* _Task to carry out_
Line by line, transcribe the records exactly.

START Information given

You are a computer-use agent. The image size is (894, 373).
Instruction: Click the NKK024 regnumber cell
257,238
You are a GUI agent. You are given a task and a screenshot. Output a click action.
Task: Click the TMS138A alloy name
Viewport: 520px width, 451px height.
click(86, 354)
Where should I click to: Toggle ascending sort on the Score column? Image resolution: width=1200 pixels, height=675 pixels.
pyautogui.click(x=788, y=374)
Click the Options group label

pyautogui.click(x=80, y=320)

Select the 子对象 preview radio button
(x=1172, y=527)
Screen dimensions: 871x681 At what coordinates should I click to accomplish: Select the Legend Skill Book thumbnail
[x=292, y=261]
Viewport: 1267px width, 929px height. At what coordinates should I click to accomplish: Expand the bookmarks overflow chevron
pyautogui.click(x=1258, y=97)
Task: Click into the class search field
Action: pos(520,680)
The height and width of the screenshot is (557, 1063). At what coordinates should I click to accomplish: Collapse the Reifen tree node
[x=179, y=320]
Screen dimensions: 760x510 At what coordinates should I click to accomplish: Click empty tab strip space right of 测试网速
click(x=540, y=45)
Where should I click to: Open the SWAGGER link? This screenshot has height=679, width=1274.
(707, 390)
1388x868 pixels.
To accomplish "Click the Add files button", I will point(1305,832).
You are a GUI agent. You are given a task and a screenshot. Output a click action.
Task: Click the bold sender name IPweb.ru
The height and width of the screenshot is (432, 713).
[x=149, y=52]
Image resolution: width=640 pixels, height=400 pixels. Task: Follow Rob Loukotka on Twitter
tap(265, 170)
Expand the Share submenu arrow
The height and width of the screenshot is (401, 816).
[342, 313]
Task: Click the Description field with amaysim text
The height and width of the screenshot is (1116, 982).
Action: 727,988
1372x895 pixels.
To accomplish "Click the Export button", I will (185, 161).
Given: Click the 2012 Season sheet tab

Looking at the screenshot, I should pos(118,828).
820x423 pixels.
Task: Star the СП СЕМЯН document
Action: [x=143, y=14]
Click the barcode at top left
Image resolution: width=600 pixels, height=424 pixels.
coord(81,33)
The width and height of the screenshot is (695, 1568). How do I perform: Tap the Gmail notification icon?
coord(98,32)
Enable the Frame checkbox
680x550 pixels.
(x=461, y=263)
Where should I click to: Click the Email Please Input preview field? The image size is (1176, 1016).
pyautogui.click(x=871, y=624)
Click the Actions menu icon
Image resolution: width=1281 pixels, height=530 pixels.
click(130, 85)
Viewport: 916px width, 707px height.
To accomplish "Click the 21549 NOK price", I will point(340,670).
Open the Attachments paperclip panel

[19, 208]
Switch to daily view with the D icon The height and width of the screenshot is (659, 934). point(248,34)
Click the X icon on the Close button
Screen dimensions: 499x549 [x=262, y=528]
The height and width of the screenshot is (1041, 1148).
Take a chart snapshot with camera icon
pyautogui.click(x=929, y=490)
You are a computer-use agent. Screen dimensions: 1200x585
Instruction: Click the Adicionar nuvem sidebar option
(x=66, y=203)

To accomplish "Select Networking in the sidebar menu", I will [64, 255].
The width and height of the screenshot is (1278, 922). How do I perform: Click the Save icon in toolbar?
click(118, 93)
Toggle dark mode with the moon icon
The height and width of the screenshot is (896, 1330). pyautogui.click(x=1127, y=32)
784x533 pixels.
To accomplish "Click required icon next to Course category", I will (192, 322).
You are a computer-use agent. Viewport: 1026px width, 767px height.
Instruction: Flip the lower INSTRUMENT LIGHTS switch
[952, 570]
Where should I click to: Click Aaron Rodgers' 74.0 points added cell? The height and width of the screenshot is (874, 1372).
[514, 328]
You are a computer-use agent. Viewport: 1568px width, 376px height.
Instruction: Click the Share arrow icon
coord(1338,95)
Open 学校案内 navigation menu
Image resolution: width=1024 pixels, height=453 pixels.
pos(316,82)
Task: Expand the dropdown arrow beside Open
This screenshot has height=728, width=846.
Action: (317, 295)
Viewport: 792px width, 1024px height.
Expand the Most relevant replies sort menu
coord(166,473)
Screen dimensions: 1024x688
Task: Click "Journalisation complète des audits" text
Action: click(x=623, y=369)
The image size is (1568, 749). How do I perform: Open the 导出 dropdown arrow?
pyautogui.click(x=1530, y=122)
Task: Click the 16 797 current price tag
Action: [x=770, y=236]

END Information given

* _Task answer_
You are a computer-use agent. The image size is (894, 373).
Instruction: Click the NKK024 regnumber cell
257,238
You are a GUI agent. You are given a task and a screenshot. Output a click action.
Task: Click the TMS138A alloy name
Viewport: 520px width, 451px height.
click(86, 354)
Where should I click to: Toggle ascending sort on the Score column? Image resolution: width=1200 pixels, height=675 pixels.
pyautogui.click(x=788, y=374)
Click the Options group label

pyautogui.click(x=80, y=320)

Select the 子对象 preview radio button
(x=1172, y=527)
Screen dimensions: 871x681 At what coordinates should I click to accomplish: Select the Legend Skill Book thumbnail
[x=292, y=261]
Viewport: 1267px width, 929px height. At what coordinates should I click to accomplish: Expand the bookmarks overflow chevron
pyautogui.click(x=1258, y=97)
Task: Click into the class search field
Action: pos(520,680)
The height and width of the screenshot is (557, 1063). At what coordinates should I click to accomplish: Collapse the Reifen tree node
[x=179, y=320]
Screen dimensions: 760x510 At what coordinates should I click to accomplish: Click empty tab strip space right of 测试网速
click(x=540, y=45)
Where should I click to: Open the SWAGGER link? This screenshot has height=679, width=1274.
(707, 390)
1388x868 pixels.
To accomplish "Click the Add files button", I will point(1305,832).
You are a GUI agent. You are given a task and a screenshot. Output a click action.
Task: Click the bold sender name IPweb.ru
The height and width of the screenshot is (432, 713).
[x=149, y=52]
Image resolution: width=640 pixels, height=400 pixels. Task: Follow Rob Loukotka on Twitter
tap(265, 170)
Expand the Share submenu arrow
The height and width of the screenshot is (401, 816).
[342, 313]
Task: Click the Description field with amaysim text
The height and width of the screenshot is (1116, 982).
Action: 727,988
1372x895 pixels.
To accomplish "Click the Export button", I will (185, 161).
Given: Click the 2012 Season sheet tab

Looking at the screenshot, I should pos(118,828).
820x423 pixels.
Task: Star the СП СЕМЯН document
Action: [x=143, y=14]
Click the barcode at top left
Image resolution: width=600 pixels, height=424 pixels.
coord(81,33)
The width and height of the screenshot is (695, 1568). How do I perform: Tap the Gmail notification icon?
coord(98,32)
Enable the Frame checkbox
680x550 pixels.
(x=461, y=263)
Where should I click to: Click the Email Please Input preview field? The image size is (1176, 1016).
pyautogui.click(x=871, y=624)
Click the Actions menu icon
Image resolution: width=1281 pixels, height=530 pixels.
click(130, 85)
Viewport: 916px width, 707px height.
To accomplish "Click the 21549 NOK price", I will point(340,670).
Open the Attachments paperclip panel

[19, 208]
Switch to daily view with the D icon The height and width of the screenshot is (659, 934). point(248,34)
Click the X icon on the Close button
Screen dimensions: 499x549 [x=262, y=528]
The height and width of the screenshot is (1041, 1148).
Take a chart snapshot with camera icon
pyautogui.click(x=929, y=490)
You are a computer-use agent. Screen dimensions: 1200x585
Instruction: Click the Adicionar nuvem sidebar option
(x=66, y=203)

To accomplish "Select Networking in the sidebar menu", I will [64, 255].
The width and height of the screenshot is (1278, 922). How do I perform: Click the Save icon in toolbar?
click(118, 93)
Toggle dark mode with the moon icon
The height and width of the screenshot is (896, 1330). pyautogui.click(x=1127, y=32)
784x533 pixels.
To accomplish "Click required icon next to Course category", I will (192, 322).
You are a computer-use agent. Viewport: 1026px width, 767px height.
Instruction: Flip the lower INSTRUMENT LIGHTS switch
[952, 570]
Where should I click to: Click Aaron Rodgers' 74.0 points added cell? The height and width of the screenshot is (874, 1372).
[514, 328]
You are a computer-use agent. Viewport: 1568px width, 376px height.
Instruction: Click the Share arrow icon
coord(1338,95)
Open 学校案内 navigation menu
Image resolution: width=1024 pixels, height=453 pixels.
pos(316,82)
Task: Expand the dropdown arrow beside Open
This screenshot has height=728, width=846.
Action: (317, 295)
Viewport: 792px width, 1024px height.
Expand the Most relevant replies sort menu
coord(166,473)
Screen dimensions: 1024x688
Task: Click "Journalisation complète des audits" text
Action: click(x=623, y=369)
The image size is (1568, 749). How do I perform: Open the 导出 dropdown arrow?
pyautogui.click(x=1530, y=122)
Task: Click the 16 797 current price tag
Action: [x=770, y=236]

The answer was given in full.